How Maine Media Missed the Primary Election News
Missing the fire: On June 9, the morning after Maine’s primary election, the Lewiston Sun Journal ran an editorial – obviously written before the polls closed – that carried the headline, “Candidates failed to fire up primary voters.”
The piece claimed the campaign had been “placid by national standards” and that it “failed to generate much electoral energy.” It concluded, “Voters are mad all right, but not necessarily at Augusta or at statewide candidates.” It claimed the public was “disappointed” and may have “given up.” The piece also assumed Secretary of State Matt Dunlap’s prediction of a low turnout was accurate.
First of all, Dunlap’s turnout forecasts are nearly always wrong. Somebody in the news media should have noticed by now that Maine hasn’t had a secretary of state who had a clue how many people were going to vote since Rodney Quinn left office in the late 1980s.
Second, this editorial indicates the writer isn’t getting out enough. It regurgitates all the clichés from ill-informed sources, mostly political science professors, that passed for news gathering during this campaign.

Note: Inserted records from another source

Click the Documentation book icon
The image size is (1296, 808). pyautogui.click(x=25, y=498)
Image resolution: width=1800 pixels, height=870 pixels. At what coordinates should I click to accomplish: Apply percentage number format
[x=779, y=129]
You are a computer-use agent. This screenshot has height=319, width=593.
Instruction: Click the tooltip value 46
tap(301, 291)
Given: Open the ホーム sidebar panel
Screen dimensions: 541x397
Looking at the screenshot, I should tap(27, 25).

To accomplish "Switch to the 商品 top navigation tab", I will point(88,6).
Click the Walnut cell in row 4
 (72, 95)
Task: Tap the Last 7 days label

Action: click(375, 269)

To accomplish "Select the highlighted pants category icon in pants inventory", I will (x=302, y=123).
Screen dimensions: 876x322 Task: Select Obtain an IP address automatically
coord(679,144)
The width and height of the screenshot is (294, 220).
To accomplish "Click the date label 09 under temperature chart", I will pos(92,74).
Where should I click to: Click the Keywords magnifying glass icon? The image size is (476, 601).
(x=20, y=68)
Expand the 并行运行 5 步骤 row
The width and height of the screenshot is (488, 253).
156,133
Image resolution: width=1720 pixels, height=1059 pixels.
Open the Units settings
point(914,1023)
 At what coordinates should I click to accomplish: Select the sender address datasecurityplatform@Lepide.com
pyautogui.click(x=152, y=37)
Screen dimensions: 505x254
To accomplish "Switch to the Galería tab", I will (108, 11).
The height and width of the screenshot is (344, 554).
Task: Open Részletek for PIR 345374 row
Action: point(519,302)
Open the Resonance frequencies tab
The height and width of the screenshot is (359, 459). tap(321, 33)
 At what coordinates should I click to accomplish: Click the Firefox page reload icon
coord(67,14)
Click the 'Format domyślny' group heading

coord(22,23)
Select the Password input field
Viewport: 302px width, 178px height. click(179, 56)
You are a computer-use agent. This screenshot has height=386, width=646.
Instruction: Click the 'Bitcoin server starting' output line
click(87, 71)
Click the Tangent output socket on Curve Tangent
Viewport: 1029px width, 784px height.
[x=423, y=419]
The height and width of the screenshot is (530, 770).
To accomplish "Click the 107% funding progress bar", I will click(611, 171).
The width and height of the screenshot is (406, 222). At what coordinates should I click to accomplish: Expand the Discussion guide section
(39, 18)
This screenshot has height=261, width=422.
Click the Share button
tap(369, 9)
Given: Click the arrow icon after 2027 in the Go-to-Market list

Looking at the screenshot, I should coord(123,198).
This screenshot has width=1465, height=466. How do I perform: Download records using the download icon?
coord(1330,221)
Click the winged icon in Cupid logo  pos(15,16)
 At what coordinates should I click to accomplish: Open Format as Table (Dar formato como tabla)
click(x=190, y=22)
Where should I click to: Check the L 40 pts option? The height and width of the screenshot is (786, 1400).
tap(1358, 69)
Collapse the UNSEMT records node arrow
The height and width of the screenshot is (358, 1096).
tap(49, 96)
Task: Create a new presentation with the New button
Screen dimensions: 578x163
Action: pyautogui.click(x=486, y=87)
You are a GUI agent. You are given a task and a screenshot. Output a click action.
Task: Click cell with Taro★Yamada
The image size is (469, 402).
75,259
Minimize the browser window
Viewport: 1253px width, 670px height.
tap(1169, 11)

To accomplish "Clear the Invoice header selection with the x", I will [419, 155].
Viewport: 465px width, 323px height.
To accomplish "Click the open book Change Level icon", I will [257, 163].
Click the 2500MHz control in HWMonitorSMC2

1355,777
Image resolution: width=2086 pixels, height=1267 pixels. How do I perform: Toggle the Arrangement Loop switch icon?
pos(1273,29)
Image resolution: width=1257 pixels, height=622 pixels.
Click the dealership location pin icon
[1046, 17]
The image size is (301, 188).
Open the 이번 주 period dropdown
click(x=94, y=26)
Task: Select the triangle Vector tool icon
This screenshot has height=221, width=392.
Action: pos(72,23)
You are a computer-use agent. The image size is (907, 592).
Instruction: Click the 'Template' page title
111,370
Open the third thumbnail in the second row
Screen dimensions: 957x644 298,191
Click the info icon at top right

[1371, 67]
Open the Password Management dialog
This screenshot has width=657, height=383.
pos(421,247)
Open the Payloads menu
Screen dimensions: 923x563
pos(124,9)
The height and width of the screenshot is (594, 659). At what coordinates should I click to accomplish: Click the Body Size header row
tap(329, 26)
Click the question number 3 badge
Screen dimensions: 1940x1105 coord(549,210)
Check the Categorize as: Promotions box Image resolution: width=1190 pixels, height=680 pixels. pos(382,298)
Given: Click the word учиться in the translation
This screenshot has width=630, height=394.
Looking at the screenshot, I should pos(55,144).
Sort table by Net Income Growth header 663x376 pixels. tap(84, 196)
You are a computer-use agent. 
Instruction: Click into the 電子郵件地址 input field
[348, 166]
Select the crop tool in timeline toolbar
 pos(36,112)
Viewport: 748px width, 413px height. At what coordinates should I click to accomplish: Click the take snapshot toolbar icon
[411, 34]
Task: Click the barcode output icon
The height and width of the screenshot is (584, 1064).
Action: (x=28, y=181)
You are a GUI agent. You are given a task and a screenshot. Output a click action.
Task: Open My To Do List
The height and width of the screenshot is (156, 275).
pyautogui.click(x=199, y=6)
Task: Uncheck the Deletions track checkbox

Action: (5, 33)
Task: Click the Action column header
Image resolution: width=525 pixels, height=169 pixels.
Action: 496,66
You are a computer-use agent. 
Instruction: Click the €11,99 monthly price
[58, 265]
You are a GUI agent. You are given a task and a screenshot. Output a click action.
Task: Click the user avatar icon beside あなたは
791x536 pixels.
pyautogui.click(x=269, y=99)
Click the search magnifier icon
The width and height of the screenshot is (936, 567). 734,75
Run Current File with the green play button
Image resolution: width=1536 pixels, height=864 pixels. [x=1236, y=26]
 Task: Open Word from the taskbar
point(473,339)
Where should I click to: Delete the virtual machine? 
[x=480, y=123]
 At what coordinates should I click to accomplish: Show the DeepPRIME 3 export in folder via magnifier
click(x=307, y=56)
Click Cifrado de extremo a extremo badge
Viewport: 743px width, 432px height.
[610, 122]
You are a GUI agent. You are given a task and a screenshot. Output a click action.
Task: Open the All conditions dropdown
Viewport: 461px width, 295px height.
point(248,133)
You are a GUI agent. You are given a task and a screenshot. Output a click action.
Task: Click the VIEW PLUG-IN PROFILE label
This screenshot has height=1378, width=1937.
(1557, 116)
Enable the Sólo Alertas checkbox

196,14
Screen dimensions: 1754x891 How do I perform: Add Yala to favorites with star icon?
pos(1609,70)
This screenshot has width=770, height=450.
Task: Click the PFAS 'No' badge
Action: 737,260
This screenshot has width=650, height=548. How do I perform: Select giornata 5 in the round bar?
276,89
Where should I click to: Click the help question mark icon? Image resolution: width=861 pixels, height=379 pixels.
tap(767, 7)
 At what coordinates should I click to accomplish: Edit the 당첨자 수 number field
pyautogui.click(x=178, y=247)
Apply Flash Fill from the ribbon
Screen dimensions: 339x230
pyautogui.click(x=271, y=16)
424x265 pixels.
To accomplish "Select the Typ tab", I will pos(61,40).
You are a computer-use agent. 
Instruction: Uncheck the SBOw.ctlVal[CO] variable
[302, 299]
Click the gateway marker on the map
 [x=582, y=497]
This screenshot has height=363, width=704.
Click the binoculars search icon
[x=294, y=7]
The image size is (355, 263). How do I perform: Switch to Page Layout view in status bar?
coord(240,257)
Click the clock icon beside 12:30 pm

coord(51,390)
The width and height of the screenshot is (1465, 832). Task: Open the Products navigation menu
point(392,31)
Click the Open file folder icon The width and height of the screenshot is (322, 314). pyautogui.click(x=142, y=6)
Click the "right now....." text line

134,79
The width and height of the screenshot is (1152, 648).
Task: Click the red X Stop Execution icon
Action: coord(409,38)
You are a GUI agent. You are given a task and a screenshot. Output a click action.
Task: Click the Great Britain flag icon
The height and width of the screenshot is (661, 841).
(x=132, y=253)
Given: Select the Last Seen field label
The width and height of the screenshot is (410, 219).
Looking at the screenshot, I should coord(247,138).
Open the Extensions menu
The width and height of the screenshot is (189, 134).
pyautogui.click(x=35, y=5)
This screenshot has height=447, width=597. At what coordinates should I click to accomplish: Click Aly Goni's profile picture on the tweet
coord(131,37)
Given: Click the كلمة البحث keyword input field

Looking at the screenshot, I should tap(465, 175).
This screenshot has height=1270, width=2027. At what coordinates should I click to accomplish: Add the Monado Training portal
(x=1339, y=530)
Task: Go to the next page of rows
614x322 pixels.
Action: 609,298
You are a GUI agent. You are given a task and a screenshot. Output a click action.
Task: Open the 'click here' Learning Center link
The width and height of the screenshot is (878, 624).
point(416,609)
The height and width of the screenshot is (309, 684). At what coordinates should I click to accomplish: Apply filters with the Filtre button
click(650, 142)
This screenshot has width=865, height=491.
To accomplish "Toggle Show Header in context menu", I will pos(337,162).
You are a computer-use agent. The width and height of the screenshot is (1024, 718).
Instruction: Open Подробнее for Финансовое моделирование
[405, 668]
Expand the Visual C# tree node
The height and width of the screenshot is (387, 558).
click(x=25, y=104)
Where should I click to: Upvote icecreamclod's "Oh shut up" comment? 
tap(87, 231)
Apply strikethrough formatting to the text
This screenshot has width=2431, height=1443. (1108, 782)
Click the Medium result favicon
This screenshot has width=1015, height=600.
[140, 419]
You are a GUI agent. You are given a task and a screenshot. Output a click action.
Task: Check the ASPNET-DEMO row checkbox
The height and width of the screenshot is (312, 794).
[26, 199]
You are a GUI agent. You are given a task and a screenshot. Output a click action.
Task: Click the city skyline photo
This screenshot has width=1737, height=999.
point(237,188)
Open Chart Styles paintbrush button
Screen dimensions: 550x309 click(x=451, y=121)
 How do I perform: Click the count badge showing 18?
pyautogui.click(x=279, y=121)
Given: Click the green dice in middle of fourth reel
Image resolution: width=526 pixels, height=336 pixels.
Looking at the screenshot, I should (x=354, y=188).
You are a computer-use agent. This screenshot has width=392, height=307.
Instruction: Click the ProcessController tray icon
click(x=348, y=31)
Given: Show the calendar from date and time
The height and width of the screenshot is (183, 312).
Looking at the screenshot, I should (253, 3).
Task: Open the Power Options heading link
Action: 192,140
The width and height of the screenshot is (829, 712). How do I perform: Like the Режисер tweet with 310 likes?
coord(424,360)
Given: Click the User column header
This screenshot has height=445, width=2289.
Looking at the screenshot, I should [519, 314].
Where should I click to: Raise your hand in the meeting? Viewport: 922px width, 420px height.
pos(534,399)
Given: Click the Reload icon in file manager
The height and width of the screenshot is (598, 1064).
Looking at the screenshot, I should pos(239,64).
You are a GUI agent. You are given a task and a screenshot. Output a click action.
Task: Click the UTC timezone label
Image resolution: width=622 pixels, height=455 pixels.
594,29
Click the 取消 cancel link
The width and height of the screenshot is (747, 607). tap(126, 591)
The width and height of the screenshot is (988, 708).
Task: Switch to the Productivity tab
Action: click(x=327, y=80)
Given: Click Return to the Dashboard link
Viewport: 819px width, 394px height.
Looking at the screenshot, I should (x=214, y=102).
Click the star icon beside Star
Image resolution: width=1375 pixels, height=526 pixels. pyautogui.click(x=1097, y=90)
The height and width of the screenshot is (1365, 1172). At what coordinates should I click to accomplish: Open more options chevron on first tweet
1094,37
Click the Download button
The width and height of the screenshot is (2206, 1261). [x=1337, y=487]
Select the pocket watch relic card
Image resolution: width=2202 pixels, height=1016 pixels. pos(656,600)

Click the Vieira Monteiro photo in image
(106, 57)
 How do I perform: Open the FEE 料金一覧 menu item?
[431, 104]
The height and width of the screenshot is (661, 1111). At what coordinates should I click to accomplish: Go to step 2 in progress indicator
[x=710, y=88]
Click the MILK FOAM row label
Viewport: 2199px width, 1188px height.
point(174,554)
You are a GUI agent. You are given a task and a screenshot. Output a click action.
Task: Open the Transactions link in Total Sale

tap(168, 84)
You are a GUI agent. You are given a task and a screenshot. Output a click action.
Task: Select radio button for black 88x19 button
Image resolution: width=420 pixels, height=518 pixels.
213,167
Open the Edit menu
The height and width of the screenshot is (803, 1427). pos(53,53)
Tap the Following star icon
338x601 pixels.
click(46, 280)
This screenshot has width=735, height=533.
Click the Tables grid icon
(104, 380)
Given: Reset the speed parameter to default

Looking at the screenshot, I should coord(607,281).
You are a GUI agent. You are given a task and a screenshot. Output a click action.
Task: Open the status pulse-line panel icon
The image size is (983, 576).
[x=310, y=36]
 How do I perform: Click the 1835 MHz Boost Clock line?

Just because it’s mentioned on TV or printed in a newspaper or indicated in a poll (most of which proved to be as accurate as Dunlap) doesn’t make the alleged apathy of the electorate a fact.
It might be worth spending a little time on the streets before drawing conclusions about what people are thinking.
As is now common knowledge, the turnout in this year’s Republican primary was the highest in more than half a century.
An obviously energized voting bloc propelled Waterville Mayor Paul LePage to the GOP gubernatorial nomination over several better-financed and better-known candidates.
The Sun Journal editorial staff missed it, but so did virtually everyone else in the media (including me). The clues were there: LePage’s overwhelming showing at the GOP state convention, the sizable undecided numbers in polls even after Les Otten and Bruce Poliquin spent millions of dollars on television, the grassroots efforts on LePage’s behalf that any reporter (or editorial writer) who bothered to cover the grassroots might have noticed.
All overlooked. Or ignored. Easier to go with the flow and assume there were no frontrunners in either party. In fact, the opposite was true. LePage and Democrat Libby Mitchell built up substantial leads in the final two weeks before election day. The media just missed all that, noticing only once the votes had been counted.
Or, in the case of the Sun Journal editorial page, sometime well after that.
Missing the meaning: Kennebec Journal staff writer Ethan Wilensky-Lanford wrote the turnout story referenced above. In the version published in the KJ and Morning Sentinel, it contained this sentence:
“LePage's volunteers also handed out brochures compelling people to veto tax reform.”
Compelling? It’s one thing when Wilensky-Lanford doesn’t seem to know what that word means. It’s another that his editors don’t, either.
In the Portland Press Herald, the word was changed to “urging,” which made for less compelling – but more accurate – reading.
Won’t be missing the music: According to North East Radio Watch, WTUX (101.1 FM) in Gouldsboro has been doing some testing and the station, formerly WLEK, will soon be on the air broadcasting programming from WTOS (105.1 FM) in Skowhegan. That will give TOS a three-station network (it’s also at 96.7 FM) stretching from Portland well up the coast and north of Bangor.